▶ TASK DETAILS: Scan the entries for lines with the word "status" and copy those lines.

[Saved entries]
□ □ □
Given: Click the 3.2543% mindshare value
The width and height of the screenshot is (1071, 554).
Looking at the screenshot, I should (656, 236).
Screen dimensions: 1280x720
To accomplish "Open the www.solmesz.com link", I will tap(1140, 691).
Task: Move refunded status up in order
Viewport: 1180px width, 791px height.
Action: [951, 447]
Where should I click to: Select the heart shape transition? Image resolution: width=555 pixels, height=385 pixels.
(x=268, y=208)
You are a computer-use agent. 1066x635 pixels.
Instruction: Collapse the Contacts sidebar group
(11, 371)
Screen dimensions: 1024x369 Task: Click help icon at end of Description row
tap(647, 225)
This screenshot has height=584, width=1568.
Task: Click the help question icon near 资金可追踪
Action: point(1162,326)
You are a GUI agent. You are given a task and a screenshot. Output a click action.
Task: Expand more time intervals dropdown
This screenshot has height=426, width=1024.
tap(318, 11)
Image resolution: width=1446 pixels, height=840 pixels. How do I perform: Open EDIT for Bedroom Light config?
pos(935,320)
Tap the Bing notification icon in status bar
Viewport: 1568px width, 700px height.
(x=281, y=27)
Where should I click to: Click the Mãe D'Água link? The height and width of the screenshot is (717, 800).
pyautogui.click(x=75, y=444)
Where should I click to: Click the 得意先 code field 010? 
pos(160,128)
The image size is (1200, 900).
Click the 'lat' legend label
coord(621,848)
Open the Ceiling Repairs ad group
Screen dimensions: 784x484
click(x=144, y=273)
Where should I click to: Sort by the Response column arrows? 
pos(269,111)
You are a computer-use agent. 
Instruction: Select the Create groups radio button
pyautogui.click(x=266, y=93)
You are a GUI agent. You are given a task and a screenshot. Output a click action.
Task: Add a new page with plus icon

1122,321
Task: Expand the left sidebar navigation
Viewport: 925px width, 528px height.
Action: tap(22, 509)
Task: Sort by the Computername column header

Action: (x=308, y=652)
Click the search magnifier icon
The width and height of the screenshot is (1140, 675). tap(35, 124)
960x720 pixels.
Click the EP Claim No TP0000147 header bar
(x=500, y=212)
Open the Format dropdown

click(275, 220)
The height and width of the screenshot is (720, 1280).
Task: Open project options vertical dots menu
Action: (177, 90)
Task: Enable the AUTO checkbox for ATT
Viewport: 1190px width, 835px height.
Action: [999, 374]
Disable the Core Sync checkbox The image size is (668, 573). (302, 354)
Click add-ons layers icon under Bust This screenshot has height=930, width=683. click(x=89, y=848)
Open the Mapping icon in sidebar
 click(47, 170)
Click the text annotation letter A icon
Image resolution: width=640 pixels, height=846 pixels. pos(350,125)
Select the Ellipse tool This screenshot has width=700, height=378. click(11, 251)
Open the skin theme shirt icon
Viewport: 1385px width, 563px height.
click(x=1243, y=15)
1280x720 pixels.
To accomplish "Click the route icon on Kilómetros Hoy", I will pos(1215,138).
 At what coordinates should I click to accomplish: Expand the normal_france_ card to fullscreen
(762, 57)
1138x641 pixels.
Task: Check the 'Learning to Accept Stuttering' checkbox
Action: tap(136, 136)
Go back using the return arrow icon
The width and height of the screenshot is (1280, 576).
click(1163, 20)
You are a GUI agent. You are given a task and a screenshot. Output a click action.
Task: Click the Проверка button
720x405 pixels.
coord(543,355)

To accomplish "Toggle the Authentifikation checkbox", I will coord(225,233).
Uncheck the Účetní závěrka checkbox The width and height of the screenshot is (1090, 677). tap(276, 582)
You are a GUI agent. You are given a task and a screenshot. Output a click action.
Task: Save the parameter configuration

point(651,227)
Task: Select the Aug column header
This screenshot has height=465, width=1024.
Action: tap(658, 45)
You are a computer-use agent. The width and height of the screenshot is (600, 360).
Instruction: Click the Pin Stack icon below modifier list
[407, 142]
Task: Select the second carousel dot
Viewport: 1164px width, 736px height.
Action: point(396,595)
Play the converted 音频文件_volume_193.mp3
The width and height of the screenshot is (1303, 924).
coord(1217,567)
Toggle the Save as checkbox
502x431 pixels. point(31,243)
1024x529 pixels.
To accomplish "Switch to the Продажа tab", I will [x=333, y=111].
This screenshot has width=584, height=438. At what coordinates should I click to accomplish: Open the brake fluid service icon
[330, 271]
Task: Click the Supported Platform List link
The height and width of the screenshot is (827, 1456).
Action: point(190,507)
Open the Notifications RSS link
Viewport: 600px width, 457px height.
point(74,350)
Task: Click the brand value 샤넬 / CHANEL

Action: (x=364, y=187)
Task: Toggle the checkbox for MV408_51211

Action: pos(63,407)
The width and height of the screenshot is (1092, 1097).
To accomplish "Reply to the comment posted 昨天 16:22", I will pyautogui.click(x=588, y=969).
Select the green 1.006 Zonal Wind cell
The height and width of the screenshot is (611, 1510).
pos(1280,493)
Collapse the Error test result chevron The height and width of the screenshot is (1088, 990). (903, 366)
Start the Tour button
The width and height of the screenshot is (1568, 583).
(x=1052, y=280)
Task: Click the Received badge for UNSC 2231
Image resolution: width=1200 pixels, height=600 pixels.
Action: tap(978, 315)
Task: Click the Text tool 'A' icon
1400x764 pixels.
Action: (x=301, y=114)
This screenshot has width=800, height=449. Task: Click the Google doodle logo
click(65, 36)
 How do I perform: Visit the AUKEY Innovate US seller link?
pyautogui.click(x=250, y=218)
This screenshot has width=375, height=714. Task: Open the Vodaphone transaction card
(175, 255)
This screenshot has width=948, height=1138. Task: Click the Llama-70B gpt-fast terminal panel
□ □ □
▶ REPLY:
Task: Move refunded status up in order
Tap the Bing notification icon in status bar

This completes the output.